When the line containing "Безопасность при негабаритных" is found in the data below, copy it and each line after it through the line containing "運営情報 (553, 2475)", exactly and with no others.

BEGIN Data provided

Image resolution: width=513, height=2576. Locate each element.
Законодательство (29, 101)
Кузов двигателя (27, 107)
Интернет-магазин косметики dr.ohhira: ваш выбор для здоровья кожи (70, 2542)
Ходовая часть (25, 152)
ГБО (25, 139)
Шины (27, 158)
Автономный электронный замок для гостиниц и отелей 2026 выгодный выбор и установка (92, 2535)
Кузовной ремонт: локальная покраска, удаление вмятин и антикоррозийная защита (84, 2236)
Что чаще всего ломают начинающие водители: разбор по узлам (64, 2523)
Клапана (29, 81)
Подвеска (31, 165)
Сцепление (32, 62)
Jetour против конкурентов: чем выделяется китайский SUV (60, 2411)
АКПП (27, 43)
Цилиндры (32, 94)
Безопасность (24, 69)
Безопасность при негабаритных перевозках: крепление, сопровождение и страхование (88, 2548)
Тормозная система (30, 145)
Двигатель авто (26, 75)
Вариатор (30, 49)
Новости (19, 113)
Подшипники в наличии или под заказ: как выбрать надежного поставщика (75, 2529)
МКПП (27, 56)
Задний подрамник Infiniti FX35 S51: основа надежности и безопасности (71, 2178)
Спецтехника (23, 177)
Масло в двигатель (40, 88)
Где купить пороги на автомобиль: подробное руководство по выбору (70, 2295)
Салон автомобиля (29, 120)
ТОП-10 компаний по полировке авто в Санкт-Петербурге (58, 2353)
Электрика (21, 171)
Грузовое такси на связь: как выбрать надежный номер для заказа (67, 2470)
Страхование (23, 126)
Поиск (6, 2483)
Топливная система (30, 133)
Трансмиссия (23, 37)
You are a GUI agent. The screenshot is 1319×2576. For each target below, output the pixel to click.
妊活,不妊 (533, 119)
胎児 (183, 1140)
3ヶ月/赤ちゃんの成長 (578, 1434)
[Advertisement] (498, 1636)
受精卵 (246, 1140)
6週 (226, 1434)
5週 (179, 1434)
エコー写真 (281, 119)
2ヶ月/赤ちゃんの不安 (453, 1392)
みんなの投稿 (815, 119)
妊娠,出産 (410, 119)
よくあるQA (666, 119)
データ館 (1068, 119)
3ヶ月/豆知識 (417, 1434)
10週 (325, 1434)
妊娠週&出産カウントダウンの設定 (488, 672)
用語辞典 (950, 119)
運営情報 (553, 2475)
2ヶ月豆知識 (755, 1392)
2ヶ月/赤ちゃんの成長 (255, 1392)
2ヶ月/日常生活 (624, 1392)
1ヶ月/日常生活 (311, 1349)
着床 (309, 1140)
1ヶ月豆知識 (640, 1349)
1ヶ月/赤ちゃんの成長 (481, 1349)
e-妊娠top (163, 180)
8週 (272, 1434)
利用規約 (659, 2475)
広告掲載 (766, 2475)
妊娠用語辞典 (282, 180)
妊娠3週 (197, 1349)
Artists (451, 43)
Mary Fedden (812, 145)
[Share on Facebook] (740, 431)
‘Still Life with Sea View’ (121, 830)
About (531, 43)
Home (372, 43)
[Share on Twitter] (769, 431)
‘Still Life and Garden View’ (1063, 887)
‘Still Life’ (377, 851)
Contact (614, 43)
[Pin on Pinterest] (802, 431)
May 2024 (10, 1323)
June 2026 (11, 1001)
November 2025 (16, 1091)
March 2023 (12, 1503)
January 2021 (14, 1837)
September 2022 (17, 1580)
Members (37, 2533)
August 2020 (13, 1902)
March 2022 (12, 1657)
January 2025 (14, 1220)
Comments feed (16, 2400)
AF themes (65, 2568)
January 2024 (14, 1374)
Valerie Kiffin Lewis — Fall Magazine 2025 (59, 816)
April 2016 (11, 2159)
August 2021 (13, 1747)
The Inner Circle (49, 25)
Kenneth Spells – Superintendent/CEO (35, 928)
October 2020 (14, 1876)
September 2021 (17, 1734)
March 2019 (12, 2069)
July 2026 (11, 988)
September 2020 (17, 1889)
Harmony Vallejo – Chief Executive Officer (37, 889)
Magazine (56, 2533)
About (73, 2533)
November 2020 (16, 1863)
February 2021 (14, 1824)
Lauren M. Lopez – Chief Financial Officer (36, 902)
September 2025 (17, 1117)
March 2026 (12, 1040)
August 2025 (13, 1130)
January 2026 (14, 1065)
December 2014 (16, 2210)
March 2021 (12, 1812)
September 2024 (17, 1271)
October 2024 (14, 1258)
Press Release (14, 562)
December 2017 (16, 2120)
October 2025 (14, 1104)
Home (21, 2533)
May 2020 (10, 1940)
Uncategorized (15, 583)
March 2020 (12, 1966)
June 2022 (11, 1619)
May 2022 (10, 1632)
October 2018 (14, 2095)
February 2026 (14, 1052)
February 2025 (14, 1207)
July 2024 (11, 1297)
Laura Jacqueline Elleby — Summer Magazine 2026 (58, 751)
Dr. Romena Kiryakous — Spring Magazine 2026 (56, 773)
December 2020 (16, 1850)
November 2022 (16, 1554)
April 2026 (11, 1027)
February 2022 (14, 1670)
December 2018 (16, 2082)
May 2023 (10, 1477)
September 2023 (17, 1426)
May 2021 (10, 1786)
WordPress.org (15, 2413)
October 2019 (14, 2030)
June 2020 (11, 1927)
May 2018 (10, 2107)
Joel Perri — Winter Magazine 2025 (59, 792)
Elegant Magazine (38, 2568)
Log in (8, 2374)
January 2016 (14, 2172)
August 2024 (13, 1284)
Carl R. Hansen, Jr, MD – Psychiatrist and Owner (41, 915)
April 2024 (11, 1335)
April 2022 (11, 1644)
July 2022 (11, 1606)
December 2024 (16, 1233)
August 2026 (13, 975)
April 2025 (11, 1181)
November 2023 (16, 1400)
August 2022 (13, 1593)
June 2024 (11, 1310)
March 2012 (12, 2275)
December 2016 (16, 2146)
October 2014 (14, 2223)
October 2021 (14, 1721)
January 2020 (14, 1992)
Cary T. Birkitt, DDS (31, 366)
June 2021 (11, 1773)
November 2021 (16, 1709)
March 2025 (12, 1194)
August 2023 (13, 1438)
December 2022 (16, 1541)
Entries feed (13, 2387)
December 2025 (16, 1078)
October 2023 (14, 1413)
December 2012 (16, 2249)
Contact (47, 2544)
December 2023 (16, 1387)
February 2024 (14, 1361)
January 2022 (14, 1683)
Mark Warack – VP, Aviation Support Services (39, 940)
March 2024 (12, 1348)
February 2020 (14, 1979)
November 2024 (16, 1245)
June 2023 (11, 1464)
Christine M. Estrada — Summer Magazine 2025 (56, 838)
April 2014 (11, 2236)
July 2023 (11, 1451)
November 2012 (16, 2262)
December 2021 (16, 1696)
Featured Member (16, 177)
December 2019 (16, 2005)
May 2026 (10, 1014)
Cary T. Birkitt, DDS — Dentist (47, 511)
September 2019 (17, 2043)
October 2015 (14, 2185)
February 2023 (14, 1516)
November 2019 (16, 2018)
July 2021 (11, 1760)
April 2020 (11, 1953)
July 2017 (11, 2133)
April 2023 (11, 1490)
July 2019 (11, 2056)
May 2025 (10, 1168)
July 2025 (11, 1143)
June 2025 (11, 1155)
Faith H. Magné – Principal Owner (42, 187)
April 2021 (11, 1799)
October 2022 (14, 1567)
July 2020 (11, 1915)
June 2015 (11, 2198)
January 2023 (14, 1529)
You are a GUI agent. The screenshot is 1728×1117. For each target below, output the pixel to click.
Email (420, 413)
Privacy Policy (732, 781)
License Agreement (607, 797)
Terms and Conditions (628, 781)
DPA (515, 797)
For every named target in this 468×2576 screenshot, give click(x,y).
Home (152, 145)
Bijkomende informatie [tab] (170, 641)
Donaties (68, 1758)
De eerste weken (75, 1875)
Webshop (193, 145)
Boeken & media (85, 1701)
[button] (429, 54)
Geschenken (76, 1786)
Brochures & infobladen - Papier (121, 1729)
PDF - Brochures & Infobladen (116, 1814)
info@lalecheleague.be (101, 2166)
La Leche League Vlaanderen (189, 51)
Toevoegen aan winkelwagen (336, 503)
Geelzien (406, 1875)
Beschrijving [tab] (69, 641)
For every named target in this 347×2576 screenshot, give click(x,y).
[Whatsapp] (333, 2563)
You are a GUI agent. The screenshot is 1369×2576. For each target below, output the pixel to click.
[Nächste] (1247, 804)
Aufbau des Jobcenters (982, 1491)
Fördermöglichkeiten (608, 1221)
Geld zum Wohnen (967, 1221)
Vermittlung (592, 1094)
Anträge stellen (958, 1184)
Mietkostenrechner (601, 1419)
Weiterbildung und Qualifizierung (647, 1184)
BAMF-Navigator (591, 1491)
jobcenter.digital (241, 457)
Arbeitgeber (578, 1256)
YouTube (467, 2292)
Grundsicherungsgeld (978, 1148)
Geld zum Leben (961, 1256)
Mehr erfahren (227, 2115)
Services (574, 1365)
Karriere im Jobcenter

END Data provided

● Result below:
Безопасность при негабаритных перевозках: крепление, сопровождение и страхование (88, 2548)
Тормозная система (30, 145)
Двигатель авто (26, 75)
Вариатор (30, 49)
Новости (19, 113)
Подшипники в наличии или под заказ: как выбрать надежного поставщика (75, 2529)
МКПП (27, 56)
Задний подрамник Infiniti FX35 S51: основа надежности и безопасности (71, 2178)
Спецтехника (23, 177)
Масло в двигатель (40, 88)
Где купить пороги на автомобиль: подробное руководство по выбору (70, 2295)
Салон автомобиля (29, 120)
ТОП-10 компаний по полировке авто в Санкт-Петербурге (58, 2353)
Электрика (21, 171)
Грузовое такси на связь: как выбрать надежный номер для заказа (67, 2470)
Страхование (23, 126)
Поиск (6, 2483)
Топливная система (30, 133)
Трансмиссия (23, 37)
You are a GUI agent. The screenshot is 1319×2576. For each target below, output the pixel to click.
妊活,不妊 (533, 119)
胎児 (183, 1140)
3ヶ月/赤ちゃんの成長 (578, 1434)
[Advertisement] (498, 1636)
受精卵 (246, 1140)
6週 (226, 1434)
5週 (179, 1434)
エコー写真 (281, 119)
2ヶ月/赤ちゃんの不安 (453, 1392)
みんなの投稿 (815, 119)
妊娠,出産 (410, 119)
よくあるQA (666, 119)
データ館 (1068, 119)
3ヶ月/豆知識 (417, 1434)
10週 (325, 1434)
妊娠週&出産カウントダウンの設定 (488, 672)
用語辞典 (950, 119)
運営情報 (553, 2475)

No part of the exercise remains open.